*Task to carry out:*
Rewrite the listing below with every occurrence of "Privacy Policy" replaced by "Privacy Notice", keeping every other line and character unchanged.
****
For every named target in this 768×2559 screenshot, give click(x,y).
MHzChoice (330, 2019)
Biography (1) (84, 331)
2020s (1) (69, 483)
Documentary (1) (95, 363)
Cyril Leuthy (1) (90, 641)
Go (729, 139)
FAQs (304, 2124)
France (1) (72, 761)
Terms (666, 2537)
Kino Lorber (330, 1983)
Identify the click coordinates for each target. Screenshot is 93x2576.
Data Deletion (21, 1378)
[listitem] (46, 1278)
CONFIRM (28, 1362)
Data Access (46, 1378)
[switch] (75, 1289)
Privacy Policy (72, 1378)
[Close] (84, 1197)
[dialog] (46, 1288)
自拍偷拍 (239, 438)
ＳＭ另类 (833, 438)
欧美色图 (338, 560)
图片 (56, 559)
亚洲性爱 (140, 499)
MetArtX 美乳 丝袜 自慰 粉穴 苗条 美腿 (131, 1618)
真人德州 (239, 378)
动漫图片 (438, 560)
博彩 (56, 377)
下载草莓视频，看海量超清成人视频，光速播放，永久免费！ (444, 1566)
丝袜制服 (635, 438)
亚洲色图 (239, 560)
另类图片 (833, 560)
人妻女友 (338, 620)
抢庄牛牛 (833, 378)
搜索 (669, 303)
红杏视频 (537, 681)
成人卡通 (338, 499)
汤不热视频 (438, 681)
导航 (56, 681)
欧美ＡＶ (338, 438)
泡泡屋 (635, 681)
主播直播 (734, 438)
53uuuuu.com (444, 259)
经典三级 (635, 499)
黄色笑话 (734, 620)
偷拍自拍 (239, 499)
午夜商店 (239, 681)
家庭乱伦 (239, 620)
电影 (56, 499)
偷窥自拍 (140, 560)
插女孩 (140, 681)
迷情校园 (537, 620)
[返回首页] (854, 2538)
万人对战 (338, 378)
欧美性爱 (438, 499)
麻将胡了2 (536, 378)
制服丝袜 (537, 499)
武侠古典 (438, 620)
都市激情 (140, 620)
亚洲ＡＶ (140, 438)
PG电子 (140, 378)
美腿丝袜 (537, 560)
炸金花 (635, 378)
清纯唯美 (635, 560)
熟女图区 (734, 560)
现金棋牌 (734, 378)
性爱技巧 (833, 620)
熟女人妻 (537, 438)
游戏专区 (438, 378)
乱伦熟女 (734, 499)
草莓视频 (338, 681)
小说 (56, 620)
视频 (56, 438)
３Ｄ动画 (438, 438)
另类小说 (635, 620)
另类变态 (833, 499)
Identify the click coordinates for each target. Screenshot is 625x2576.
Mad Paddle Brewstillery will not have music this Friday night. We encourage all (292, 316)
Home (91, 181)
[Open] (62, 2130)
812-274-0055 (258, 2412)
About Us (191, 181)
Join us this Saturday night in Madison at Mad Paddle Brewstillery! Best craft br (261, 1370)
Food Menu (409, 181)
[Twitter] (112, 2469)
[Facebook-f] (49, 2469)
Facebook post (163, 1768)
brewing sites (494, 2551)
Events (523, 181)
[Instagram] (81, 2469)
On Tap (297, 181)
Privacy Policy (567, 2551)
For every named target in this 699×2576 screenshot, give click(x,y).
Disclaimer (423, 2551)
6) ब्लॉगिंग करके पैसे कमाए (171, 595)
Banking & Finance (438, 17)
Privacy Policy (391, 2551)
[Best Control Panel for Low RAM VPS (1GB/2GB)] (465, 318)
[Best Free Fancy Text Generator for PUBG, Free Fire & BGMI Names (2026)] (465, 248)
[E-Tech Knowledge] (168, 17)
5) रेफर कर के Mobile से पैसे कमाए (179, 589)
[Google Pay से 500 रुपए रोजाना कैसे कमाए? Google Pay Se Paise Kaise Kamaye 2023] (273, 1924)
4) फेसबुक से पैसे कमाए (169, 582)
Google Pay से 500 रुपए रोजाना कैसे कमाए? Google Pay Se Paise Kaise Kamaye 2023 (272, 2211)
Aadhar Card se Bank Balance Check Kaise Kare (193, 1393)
****
*Written solution:*
For every named target in this 768×2559 screenshot, give click(x,y).
MHzChoice (330, 2019)
Biography (1) (84, 331)
2020s (1) (69, 483)
Documentary (1) (95, 363)
Cyril Leuthy (1) (90, 641)
Go (729, 139)
FAQs (304, 2124)
France (1) (72, 761)
Terms (666, 2537)
Kino Lorber (330, 1983)
Identify the click coordinates for each target. Screenshot is 93x2576.
Data Deletion (21, 1378)
[listitem] (46, 1278)
CONFIRM (28, 1362)
Data Access (46, 1378)
[switch] (75, 1289)
Privacy Notice (72, 1378)
[Close] (84, 1197)
[dialog] (46, 1288)
自拍偷拍 (239, 438)
ＳＭ另类 (833, 438)
欧美色图 (338, 560)
图片 (56, 559)
亚洲性爱 (140, 499)
MetArtX 美乳 丝袜 自慰 粉穴 苗条 美腿 (131, 1618)
真人德州 (239, 378)
动漫图片 (438, 560)
博彩 (56, 377)
下载草莓视频，看海量超清成人视频，光速播放，永久免费！ (444, 1566)
丝袜制服 (635, 438)
亚洲色图 (239, 560)
另类图片 (833, 560)
人妻女友 (338, 620)
抢庄牛牛 (833, 378)
搜索 (669, 303)
红杏视频 (537, 681)
成人卡通 (338, 499)
汤不热视频 (438, 681)
导航 (56, 681)
欧美ＡＶ (338, 438)
泡泡屋 (635, 681)
主播直播 (734, 438)
53uuuuu.com (444, 259)
经典三级 (635, 499)
黄色笑话 (734, 620)
偷拍自拍 (239, 499)
午夜商店 (239, 681)
家庭乱伦 (239, 620)
电影 (56, 499)
偷窥自拍 (140, 560)
插女孩 (140, 681)
迷情校园 (537, 620)
[返回首页] (854, 2538)
万人对战 (338, 378)
欧美性爱 (438, 499)
麻将胡了2 (536, 378)
制服丝袜 (537, 499)
武侠古典 (438, 620)
都市激情 (140, 620)
亚洲ＡＶ (140, 438)
PG电子 (140, 378)
美腿丝袜 (537, 560)
炸金花 (635, 378)
清纯唯美 (635, 560)
熟女图区 (734, 560)
现金棋牌 (734, 378)
性爱技巧 (833, 620)
熟女人妻 (537, 438)
游戏专区 (438, 378)
乱伦熟女 (734, 499)
草莓视频 (338, 681)
小说 (56, 620)
视频 (56, 438)
３Ｄ动画 (438, 438)
另类小说 (635, 620)
另类变态 (833, 499)
Identify the click coordinates for each target. Screenshot is 625x2576.
Mad Paddle Brewstillery will not have music this Friday night. We encourage all (292, 316)
Home (91, 181)
[Open] (62, 2130)
812-274-0055 (258, 2412)
About Us (191, 181)
Join us this Saturday night in Madison at Mad Paddle Brewstillery! Best craft br (261, 1370)
Food Menu (409, 181)
[Twitter] (112, 2469)
[Facebook-f] (49, 2469)
Facebook post (163, 1768)
brewing sites (494, 2551)
Events (523, 181)
[Instagram] (81, 2469)
On Tap (297, 181)
Privacy Notice (567, 2551)
For every named target in this 699×2576 screenshot, give click(x,y).
Disclaimer (423, 2551)
6) ब्लॉगिंग करके पैसे कमाए (171, 595)
Banking & Finance (438, 17)
Privacy Notice (391, 2551)
[Best Control Panel for Low RAM VPS (1GB/2GB)] (465, 318)
[Best Free Fancy Text Generator for PUBG, Free Fire & BGMI Names (2026)] (465, 248)
[E-Tech Knowledge] (168, 17)
5) रेफर कर के Mobile से पैसे कमाए (179, 589)
[Google Pay से 500 रुपए रोजाना कैसे कमाए? Google Pay Se Paise Kaise Kamaye 2023] (273, 1924)
4) फेसबुक से पैसे कमाए (169, 582)
Google Pay से 500 रुपए रोजाना कैसे कमाए? Google Pay Se Paise Kaise Kamaye 2023 (272, 2211)
Aadhar Card se Bank Balance Check Kaise Kare (193, 1393)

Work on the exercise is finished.